Fabrice Nicolino : C’est une question terrible. J’aime les paysans. C’est vrai que je préfère les paysans vivriers du Sud à ceux gorgés de subventions du Nord, mais le monde de l’élevage est un monde où j’ai rencontré des tas de belles personnes, même dans l’élevage intensif. Mais je vais essayer d’être direct : je pense que l’élevage industriel est condamné. Je pense que la France, la société française, a contracté une dette envers ses éleveurs, car on a tout organisé pour que l’élevage devienne industriel, et il serait insupportable de dire brusquement aux éleveurs de changer de métier. Je crois qu’on pourrait imaginer un plan de transition, un peu sur le modèle du plan de transition de sortie du nucléaire en Allemagne. On pourrait imaginer un plan de transition d’une quinzaine d’années pour permettre un atterrissage en douceur, pour permettre à un certain nombre d’éleveurs de prendre dignement leur retraite, et pour inciter les plus jeunes à se lancer dans un élevage plus respectueux des animaux, des équilibres naturels, et des humains qui sont en bout de chaîne.
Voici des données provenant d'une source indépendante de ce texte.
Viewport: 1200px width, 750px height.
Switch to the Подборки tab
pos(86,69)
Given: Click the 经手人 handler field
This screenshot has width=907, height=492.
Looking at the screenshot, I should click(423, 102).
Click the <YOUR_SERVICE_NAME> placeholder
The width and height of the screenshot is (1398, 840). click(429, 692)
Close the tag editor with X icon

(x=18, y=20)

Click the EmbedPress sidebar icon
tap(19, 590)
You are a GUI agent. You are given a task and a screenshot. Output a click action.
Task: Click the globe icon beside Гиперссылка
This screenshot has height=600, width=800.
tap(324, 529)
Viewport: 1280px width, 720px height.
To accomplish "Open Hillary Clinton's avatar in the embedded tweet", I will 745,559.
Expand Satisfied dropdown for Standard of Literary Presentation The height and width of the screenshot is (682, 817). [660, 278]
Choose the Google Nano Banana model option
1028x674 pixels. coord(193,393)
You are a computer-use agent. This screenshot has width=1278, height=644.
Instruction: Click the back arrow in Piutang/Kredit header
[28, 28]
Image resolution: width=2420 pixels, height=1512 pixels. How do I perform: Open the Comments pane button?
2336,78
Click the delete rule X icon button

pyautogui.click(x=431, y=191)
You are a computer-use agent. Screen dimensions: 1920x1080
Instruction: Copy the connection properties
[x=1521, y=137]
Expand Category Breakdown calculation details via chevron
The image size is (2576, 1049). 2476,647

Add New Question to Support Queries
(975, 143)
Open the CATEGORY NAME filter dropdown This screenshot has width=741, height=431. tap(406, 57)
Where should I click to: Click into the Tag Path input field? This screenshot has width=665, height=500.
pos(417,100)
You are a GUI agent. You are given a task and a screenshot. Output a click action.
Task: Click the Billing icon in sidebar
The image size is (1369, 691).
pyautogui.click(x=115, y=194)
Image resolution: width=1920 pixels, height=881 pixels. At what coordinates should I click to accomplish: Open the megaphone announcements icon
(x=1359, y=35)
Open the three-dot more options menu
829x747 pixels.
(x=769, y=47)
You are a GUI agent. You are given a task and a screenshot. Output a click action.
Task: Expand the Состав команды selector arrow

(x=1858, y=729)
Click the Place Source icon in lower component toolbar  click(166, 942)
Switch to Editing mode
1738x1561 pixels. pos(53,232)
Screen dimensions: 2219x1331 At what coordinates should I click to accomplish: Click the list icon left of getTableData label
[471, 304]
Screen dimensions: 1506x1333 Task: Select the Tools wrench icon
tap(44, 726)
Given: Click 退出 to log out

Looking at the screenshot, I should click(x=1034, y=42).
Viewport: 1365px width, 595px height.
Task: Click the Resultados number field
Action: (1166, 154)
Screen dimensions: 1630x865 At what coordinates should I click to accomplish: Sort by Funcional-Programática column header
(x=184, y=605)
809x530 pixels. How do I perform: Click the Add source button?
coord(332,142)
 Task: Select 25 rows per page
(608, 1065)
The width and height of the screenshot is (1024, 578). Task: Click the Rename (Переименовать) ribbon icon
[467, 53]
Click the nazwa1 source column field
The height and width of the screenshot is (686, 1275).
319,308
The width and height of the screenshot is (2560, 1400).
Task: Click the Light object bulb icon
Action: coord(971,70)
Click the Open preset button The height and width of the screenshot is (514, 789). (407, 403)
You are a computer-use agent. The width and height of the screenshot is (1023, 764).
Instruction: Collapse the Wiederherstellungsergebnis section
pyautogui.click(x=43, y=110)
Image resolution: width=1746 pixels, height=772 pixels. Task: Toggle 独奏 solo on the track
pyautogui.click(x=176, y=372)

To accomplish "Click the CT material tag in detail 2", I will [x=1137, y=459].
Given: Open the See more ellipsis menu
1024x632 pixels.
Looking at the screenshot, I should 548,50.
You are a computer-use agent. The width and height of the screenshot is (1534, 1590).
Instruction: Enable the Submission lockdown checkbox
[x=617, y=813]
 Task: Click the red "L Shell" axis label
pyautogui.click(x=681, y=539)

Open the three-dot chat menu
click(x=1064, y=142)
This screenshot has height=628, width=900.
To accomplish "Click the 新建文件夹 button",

Scheatt : Les transformations nécessaires vers un mode de vie plus sobre sont-elles compatibles avec l’organisation actuelle de la distribution et de l’élevage ?

Fabrice Nicolino : Non, car il faut comprendre qu’il s’agit d’un système extrêmement efficace dans son registre, très complexe, très rodé, qui exclut par exemple tout droit des animaux à exister. Moi, au risque d’en choquer certains, je suis très sensible au sort des humains, je suis un humaniste, mais j’estime que les animaux ont un droit à l’existence. J’ai dédié mon livre aux animaux morts sans avoir vécu. J’y tiens beaucoup, car dans un passé pas si lointain, pendant huit mille à neuf mille ans, les humains ont vécu un compagnonnage avec les animaux, qui n’était pas sans cruauté, violence, dureté. Les animaux donnaient leur chair, leur peau, leur force de travail, mais ils demeuraient des êtres vivants, sensibles.

Et l’industrie a totalement transformé les bêtes, à qui on doit tant. Je rappelle que sans l’existence des animaux d’élevage, il n’y aurait pas eu de civilisation humaine. On est donc passé à une situation d’industrialisation où l’animal est devenu une chose, une marchandise, un objet d’échange, du matériel. Je crains que cette rupture dans l’histoire de notre relation avec l’animal nous enlève une part considérable de notre humanité. Je crains que cette manière de traiter cet "autre" qu’est l’animal ouvre la voie à un gouffre moral.